> _Quoted passage_:
[start]

Multi-versioning in Python

Oftentimes, two python libraries may be incompatible due to conflicting dependencies. Phrased another way, we want to support having multiple versions of the same package available to a single project. Can we solve this problem with some creative uses of venv?

Many python devs have been in this situation before. You find a poorly maintained library that doesn’t work well with newer versions of some sub-dependency (e.g. pandas), but your project either depends on a newer version of that sub-dependency, or perhaps depends on another library which in turn requests a newer version of the sub-dependency. If you’re a more visual person, here’s a dependency graph illustrating the issue:

    |                 |
    v                 v 
  dep_a             dep_b
    |                 |
    v                 v
pandas==2.2.0     pandas==2.0.3

The current state of python tooling has no clear answer to this problem. While the right thing to do in this case might be to go update code to work with newer versions, that might not always be feasible - either due to time constraints or a lack of familiarity with the area (e.g. Libraries that make guarantees about cryptographic properties of their output and execution). An interim solution that allows multiple versions would help unblock use cases, and prevent rewriting of functionality provided by libraries for the sake of completing a project. I’m not the only one who holds this viewpoint. While this is a problem I’d been contemplating for a while, I was inspired to take a stab at solving it because of this issue against the rye project.

[end]

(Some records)

[start]

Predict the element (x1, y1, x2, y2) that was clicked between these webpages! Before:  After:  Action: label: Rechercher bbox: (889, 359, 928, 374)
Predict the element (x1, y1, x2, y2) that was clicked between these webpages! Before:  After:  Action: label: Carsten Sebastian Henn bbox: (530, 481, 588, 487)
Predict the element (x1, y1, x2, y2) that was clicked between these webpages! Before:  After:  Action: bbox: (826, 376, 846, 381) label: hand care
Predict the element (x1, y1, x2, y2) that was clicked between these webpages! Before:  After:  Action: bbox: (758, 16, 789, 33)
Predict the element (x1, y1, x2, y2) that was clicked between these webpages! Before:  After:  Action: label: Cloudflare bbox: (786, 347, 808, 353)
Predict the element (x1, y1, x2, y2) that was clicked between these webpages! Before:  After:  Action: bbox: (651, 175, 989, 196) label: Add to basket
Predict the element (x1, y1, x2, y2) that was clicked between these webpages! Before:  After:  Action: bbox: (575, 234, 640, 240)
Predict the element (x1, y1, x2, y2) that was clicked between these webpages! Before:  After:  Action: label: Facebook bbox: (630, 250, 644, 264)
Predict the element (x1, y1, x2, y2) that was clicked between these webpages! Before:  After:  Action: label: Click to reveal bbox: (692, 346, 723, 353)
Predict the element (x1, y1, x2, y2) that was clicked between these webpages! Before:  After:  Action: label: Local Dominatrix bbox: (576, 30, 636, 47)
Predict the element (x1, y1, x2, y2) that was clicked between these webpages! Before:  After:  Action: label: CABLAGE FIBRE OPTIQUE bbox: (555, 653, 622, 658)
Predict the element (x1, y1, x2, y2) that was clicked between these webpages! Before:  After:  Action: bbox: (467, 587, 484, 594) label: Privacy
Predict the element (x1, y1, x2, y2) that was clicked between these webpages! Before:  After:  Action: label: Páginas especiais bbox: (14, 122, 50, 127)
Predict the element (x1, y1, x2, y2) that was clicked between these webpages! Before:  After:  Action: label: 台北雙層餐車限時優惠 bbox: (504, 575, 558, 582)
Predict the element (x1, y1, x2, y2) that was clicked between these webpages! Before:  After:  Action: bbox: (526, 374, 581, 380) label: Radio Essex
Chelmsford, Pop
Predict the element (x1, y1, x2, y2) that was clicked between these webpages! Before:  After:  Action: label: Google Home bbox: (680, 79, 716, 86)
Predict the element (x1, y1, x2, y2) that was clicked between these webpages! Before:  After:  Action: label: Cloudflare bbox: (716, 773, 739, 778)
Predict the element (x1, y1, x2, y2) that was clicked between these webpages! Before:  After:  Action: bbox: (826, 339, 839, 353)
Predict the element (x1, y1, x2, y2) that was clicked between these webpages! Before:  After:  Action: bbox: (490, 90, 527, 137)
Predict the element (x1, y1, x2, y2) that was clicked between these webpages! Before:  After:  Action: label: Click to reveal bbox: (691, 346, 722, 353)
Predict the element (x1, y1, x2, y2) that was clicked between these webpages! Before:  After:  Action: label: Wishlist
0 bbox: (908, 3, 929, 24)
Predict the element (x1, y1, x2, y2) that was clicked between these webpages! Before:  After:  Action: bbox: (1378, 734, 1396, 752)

[end]

> _Instructions for the task_:
Answer these questions about the multi-versioning text:
1. What package does the text give as an example of a sub-dependency?
2. In the dependency graph, which pandas version does dep_b require?
3. The writer was inspired by an issue against which project?

> _Response to the exercise_:
1. pandas
2. pandas==2.0.3
3. The rye project